- _SEITENTEXT_:
-----
Besprechung vom 13.12.2024
Das Erbe der Zwiebel
Dieses "Büchlein", wie es gleich im ersten Satz tiefstapelt, ist vieles in einem: Almanach, Anthologie, Chronik, Festschrift, Fotoalbum, Geschäftsbericht, Katalog. In elf Kapiteln blättert es die Geschichte des Verlags Klaus Wagenbach auf, und die Mischung seiner Formen, Stile und Stimmen spiegelt auch das Heterogene wider, mit dem sein Gründer ihn ab 1964 geführt und entwickelt hat: undogmatisch, gut gelaunt, unabhängig. Als Schloss-Forscher (Kafka), deutsch-deutscher Grenzgänger und italienverliebter Transalpinist erstreckte der "junge linke Mann" (KW über KW) seine Neugier und Entdeckerfreude von Beginn an in verschiedene Richtungen.
Anarchie, Geschichtsbewusstsein, Hedonismus - mit dieser Trias umreißt Wagenbach 1979 "ungefähr" seine Absichten. Susanne Schüssler, die ihm 2002 nachfolgt, ersetzt sie - "eine leichte Verschiebung" - mit "Widerständigkeit, Überzeugung und Sorgfalt". Konsens-Lektorat und Mut zum Dissens, Autorenpflege und prägnante Ausstattung konturieren das Programm, das sich im Spannungsfeld zwischen Roter Kalender und Vasaris Vitensammlung, Erich Frieds Liebesgedichten und Pasolinis "Freibeuterschriften" bewegt.
-----
- _ROHDATEN_:
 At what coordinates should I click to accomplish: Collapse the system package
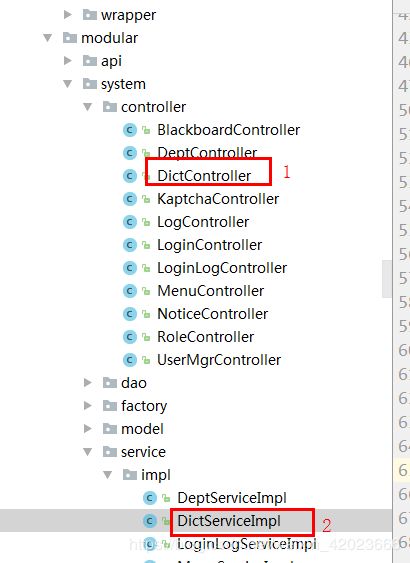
-----
- _AUFGABENDETAILS_:
Wie geht die Besprechung zur Geschichte des Verlags Klaus Wagenbach nach ihrem letzten Satz weiter? Schreib die Fortsetzung.

- _ERGEBNIS_:
Knapp neunzig Autoren hinterlegen ihre Visitenkarte. Was dazwischen von der Arbeit des Verlags berichtet (und bis hin zu Umsatzzahlen und Auflagenhöhen auch verraten) wird, gibt Einblicke in die Kunst des Büchermachens. Vieles wird angesprochen: Kontinuitäten und Neuerungen, Konzepte und Konflikte, Überraschendes und Untergegangenes, Erfolge und Verlustgeschäfte. Die literarischen und kunsttheoretischen, politischen, ökonomischen und juristischen Fragen haben sich über die Jahre verändert: So entsteht ein Kommentar zur Zeitgeschichte, erzählt durch das Prisma eines Verlags, der, wie er Debatten führte und begleitete, daran mitgeschrieben hat. Das "Büchlein" geht bis zu den unruhigen, unsicheren Anfängen zurück. Selbst sein Preis erinnert daran. aro.
"60 Jahre
Wagenbach".
Almanach zum
Jubiläum.
Hrsg. v. Susanne Schüssler.
Wagenbach Verlag, Berlin 2024. 208 S., Abb., br.